Metrics and Loss Functions

The torchjpeg.metrics package provides useful metrics for evaluating JPEGs. In general, these metrics are differentiable and can be used as loss functions. Note that torchjpeg.metrics.size() is the only metric which is not differentiable. It returns the size in bytes of a JPEG compressed image given the image pixels.

JPEG Quality Evaluation

We provide three metrics for evaluating the visual quality of JPEG images: torchjpeg.metrics.psnr(), torchjpeg.metrics.psnrb(), and torchjpeg.metrics.ssim(). While these metrics are good attempts at quantifying the visual quality of an image, they are known to be imperfect. However, reporting all three of these metrics consistently is a good way to show that a particular method improves visual quality with respect to another method.

Note

For a more objective measure of image quality, it may be necessary to carry out a user study or rely on a metric such as the FID score.

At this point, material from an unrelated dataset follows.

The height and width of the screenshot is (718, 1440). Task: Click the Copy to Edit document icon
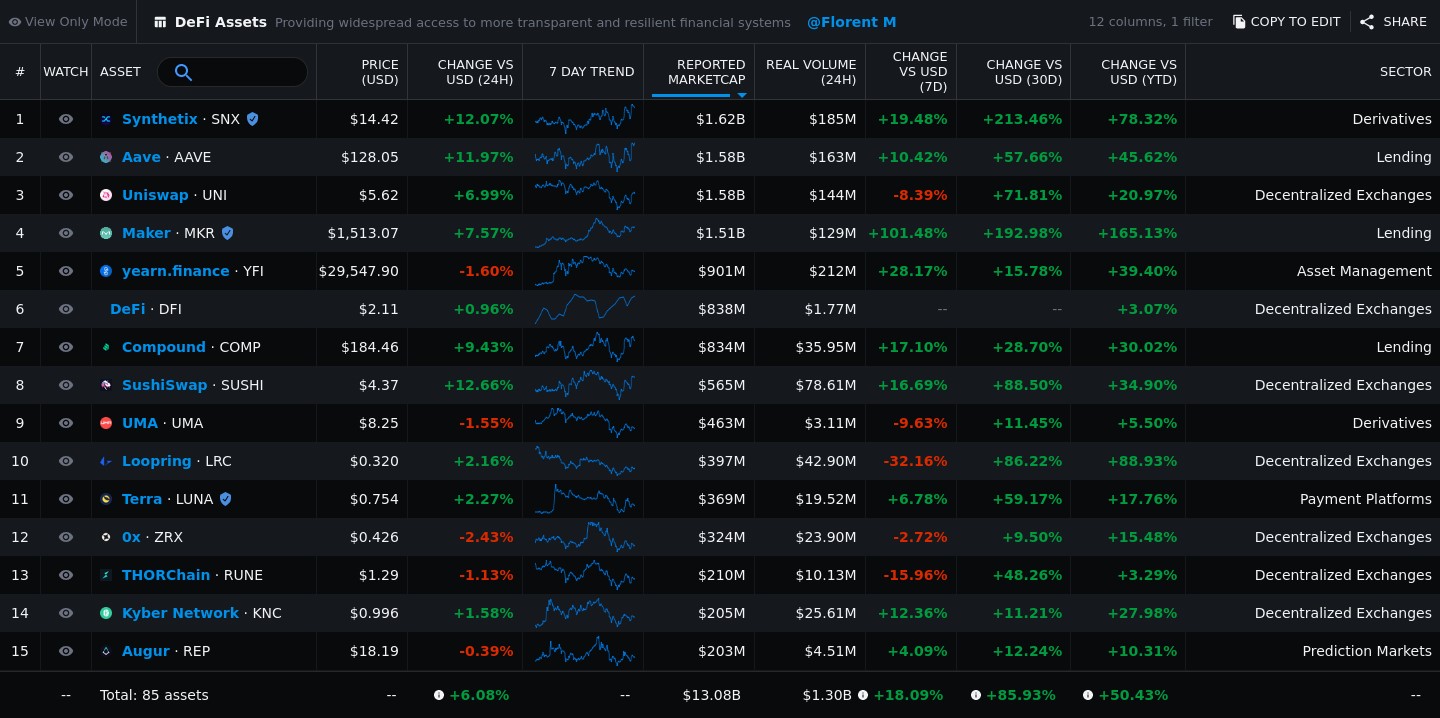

PSNR and PSNR-B are both measured in decibels and SSIM is unitless. To compute the quality of a JPEG image, code like the following can be used:

 1
 2
 3
 4
 5
 6
 7
 8
 9
10
11
12
13
14
from PIL import Image
from torchvision.transforms.functional import to_tensor

from torchjpeg.metrics import psnr, psnrb, ssim


image = to_tensor(Image.open('input.png'))
jpeg = to_tensor(Image.open('input.jpg'))

p = psnr(jpeg, image)
b = psnrb(jpeg, image)
s = ssim(jpeg, image)

print(f'PSNR: {p}db, PSNR-B: {b}db, SSIM: {s}')

For PSNR-B, the order of the arguments is extremely important. The JPEG must be passed in the first argument because the blocking-effect-factor is only computed on the degraded image. Passing the arguments in reverse order will result in a very low BEF and therefore an artificially good score on PSNR-B. We have seen people make this mistake before. The BEF can be computed without PSNR-B using the function torchjpeg.metrics.blocking_effect_factor(). This takes a single image as input, so it is considered an “objective measure of blockiness”.

For SSIM, we have hard coded some JPEG specific settings. These are based on the evaluation procedure of ARCNN a seminal work in JPEG artifact correction. Instead of the customary \(11 \times 11\) gaussian window, it uses an \(8 \times 8\) uniform averaging window. For a general use SSIM library, we recommend pytorch-msssim which includes multi-scale SSIM.

Loss Functions

Since the quality metrics are differentiable they can be used as loss functions. There is one major caveat to this: they measure quality so the objective should be maximized and not minimized.

Warning

In general, we do not recommend using PSNR as a loss function, since it should be equivalent to minimizing the \(l_2\) error of the image. PSNR-B has a similar issue, it may be a better idea to minimize BEF (torchjpeg.metrics.blocking_effect_factor()), the “objective measure of blockiness” used by PNSR-B.

For SSIM, there are two ways to construct a loss function:

1
2
3
4
5
6
7
from torchjpeg.metrics import ssim

def ssim_loss_a(jpeg, target):
    return -ssim(jpeg, target)

def ssim_loss_b(jpeg, target):
    return 1 - ssim(jpeg, target)

In other words you can either minimize the negative SSIM or minimize 1 - ssim, since SSIM is in [0, 1]. The first option is slightly simpler while the second is more interpretable, but the result (gradient) should be the same.

Size Metric

The torchjpeg.metrics.size() metric gives the size in bytes of a JPEG as it would be stored on disk. It takes as input an image, either a PIL image or a pytorch tensor of shape \(C \times H \times W\) (pixels in [0, 1]) and compresses it using PIL. The function also accepts kwargs to pass to PIL. You can use these kwargs to pass quality or custom quantization matrices. The return value is a single dimensional tensor containing the size in bytes of the JPEG as it would be stored on disk, and a tensor containing the decompressed pixels.

To use the size metric with a quality:

 1
 2
 3
 4
 5
 6
 7
 8
 9
10
from PIL import Image
from torchvision.transforms.functional import to_tensor

from torchjpeg.metrics import size


im = to_tensor(Image.open('input.png'))

sizes = [size(im, quality=q)[0] for q in range(0, 101)]
print(sizes)

This code prints the size of an image for all 101 JPEG quality levels.

To use the size metric with a quantization matrix, pass two 64 dimensional lists of integers made from flattening the quantization matrices in row-major order:

 1
 2
 3
 4
 5
 6
 7
 8
 9
10
11
12
13
from PIL import Image
from torchvision.transforms.functional import to_tensor

from torchjpeg.metrics import size


im = to_tensor(Image.open('input.png'))

qm_l = [1] * 64
qm_c = [1] * 64

size_q100, _ = size(im, qtables=[qm_l, qm_c])
print(size_q100)

Which prints the size of an image at quality 100 using the quanitzation matrix for quality 100 explicitly (all ones).